TASK OBJECTIVE =>
Only the lines from the one containing "Task: Choose 产品成本 in the dropdown list" to the end of the material are to be copied, exactly and in full; images stay out.

^^^^^^^^

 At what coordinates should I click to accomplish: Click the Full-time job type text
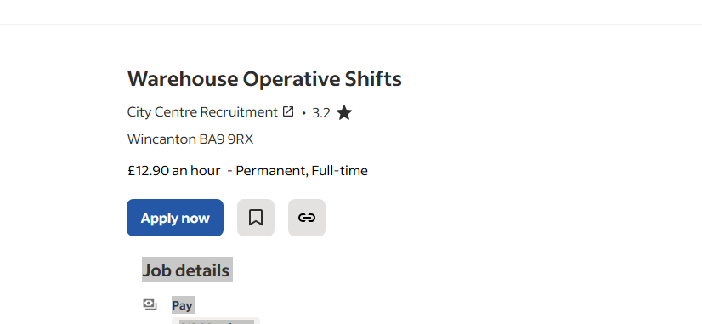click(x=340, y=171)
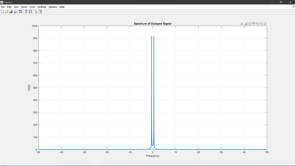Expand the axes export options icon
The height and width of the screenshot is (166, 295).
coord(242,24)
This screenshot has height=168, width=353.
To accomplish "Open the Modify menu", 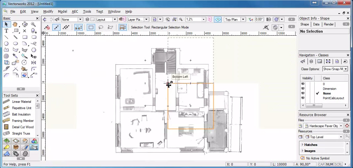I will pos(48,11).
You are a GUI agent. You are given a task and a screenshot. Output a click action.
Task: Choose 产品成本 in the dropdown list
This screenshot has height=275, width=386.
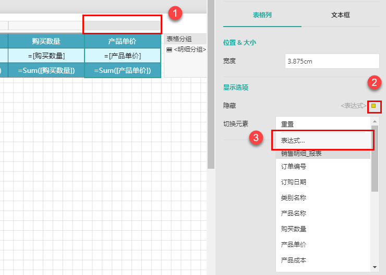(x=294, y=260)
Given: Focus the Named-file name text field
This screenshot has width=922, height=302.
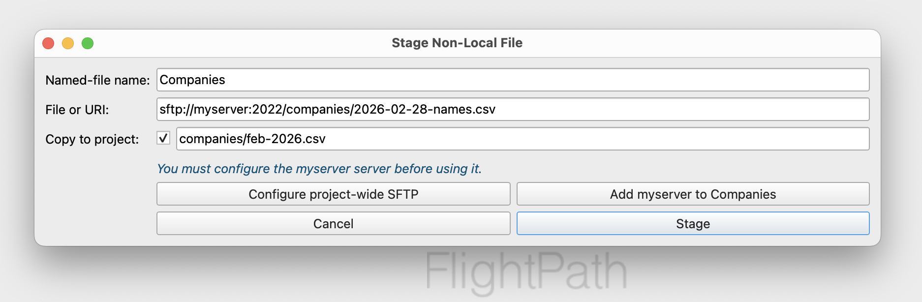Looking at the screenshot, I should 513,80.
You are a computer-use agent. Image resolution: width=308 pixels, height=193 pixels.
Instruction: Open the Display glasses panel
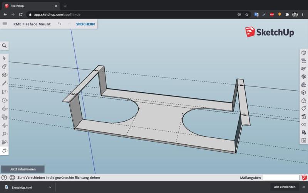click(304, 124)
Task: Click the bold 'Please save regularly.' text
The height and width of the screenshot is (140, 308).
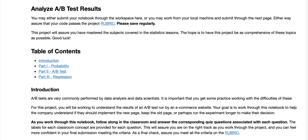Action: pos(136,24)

^^^^^^^^

WRITTEN SOLUTION =>
Task: Choose 产品成本 in the dropdown list
This screenshot has height=275, width=386.
(x=294, y=260)
Given: Focus the Named-file name text field
This screenshot has width=922, height=302.
Looking at the screenshot, I should 513,80.
You are a computer-use agent. Image resolution: width=308 pixels, height=193 pixels.
Instruction: Open the Display glasses panel
click(304, 124)
Task: Click the bold 'Please save regularly.' text
The height and width of the screenshot is (140, 308).
Action: pos(136,24)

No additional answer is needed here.